Mary understood Him and His words and ways better than any other has ever done. But He was God, and what He did and said was not always plain even to her. We are told she did not understand Him here. It was to give her an opportunity of practicing many virtues that He did not tell her He was staying behind in Jerusalem. And He had another reason. He wanted her to know by experience the misery and the pain of separation from Him, that she might be able to feel for those who lose Him by sin, and to pray for them that they may find Him again. He wished also to give an example to those many followers of His who would have to go through the agony of leaving father and mother in order to do their Father's business by working for the salvation of souls. He would comfort them by bearing this trial first Himself. For His was the tenderest of hearts, and it cost Him very much to grieve those who were dearer to Him than all the world beside, and who were so worthy of His love. God's way is to try His servants for a little while and then to reward them. He filled with overflowing joy the hearts of Mary and Joseph as, with the Holy Child between them, they set out on their way home. How sadly they had trod that road three days before! But what a difference the presence of Jesus makes now! They held Him fast, one by each hand. They had Him all to themselves, for the caravan was far ahead. And He was making up to them in all manner of sweet ways for the pain they had had.

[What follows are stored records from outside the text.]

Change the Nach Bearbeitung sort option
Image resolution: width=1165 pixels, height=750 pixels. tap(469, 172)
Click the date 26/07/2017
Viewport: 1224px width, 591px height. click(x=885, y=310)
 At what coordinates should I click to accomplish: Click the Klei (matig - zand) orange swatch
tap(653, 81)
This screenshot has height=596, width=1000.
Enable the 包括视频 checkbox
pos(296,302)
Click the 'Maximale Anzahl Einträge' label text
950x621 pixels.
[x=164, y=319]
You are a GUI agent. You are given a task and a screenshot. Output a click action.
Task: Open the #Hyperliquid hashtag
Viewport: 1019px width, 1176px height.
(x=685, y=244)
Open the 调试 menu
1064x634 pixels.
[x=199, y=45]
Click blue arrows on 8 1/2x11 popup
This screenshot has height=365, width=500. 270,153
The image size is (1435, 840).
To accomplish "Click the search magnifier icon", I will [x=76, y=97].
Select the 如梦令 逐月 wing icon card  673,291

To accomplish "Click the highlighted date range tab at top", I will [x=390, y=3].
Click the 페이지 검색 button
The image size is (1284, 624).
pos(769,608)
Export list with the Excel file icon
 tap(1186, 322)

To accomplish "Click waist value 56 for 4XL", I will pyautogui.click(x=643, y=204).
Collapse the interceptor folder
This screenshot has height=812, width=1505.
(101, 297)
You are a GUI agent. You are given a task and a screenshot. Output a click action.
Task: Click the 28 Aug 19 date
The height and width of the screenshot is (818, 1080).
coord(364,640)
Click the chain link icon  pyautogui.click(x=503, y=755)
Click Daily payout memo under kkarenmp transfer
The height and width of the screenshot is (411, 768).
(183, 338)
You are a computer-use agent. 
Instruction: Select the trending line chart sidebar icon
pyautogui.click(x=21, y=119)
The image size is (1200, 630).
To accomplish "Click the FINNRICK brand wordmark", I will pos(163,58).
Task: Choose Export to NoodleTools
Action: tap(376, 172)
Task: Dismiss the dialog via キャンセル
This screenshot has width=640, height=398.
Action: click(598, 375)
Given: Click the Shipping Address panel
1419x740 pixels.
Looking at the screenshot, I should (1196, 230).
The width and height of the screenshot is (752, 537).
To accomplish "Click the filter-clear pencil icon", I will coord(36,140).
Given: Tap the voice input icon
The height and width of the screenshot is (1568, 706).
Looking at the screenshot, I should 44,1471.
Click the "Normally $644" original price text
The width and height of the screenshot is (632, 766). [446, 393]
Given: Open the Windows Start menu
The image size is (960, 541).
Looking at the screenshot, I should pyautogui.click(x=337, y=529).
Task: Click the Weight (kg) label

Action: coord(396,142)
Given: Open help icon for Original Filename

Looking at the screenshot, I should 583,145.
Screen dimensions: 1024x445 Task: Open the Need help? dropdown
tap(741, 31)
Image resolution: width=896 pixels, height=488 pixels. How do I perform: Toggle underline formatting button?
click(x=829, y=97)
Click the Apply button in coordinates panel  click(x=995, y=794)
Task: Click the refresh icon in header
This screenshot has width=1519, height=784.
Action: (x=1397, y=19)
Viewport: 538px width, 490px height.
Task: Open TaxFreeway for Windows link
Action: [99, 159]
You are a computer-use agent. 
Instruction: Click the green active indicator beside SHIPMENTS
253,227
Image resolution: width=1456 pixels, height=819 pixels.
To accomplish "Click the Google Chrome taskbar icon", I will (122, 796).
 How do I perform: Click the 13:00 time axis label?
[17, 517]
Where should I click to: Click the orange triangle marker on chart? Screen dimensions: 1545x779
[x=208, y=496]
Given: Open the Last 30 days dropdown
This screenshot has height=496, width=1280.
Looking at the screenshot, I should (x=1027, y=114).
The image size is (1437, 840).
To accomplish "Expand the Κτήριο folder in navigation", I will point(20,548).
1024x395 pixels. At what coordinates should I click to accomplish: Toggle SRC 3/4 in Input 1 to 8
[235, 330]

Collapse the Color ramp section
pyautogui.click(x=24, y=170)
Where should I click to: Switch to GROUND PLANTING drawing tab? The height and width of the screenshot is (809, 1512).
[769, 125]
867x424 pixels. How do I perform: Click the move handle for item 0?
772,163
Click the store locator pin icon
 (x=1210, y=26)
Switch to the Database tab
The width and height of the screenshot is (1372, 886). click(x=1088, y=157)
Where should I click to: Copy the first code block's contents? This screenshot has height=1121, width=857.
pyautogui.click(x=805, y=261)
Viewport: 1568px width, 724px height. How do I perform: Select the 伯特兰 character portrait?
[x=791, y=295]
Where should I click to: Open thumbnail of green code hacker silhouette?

When they got home they wondered if He would be any different; if the time was come for Him to be less subject to them; if He was going to continue the work of teaching He had begun in the Temple. No, He was just the same as before ; the twelfth birthday had made no change. There was the same ready obedience, the same eagerness to find out their wishes, to spare them trouble, to make the little home happy for them.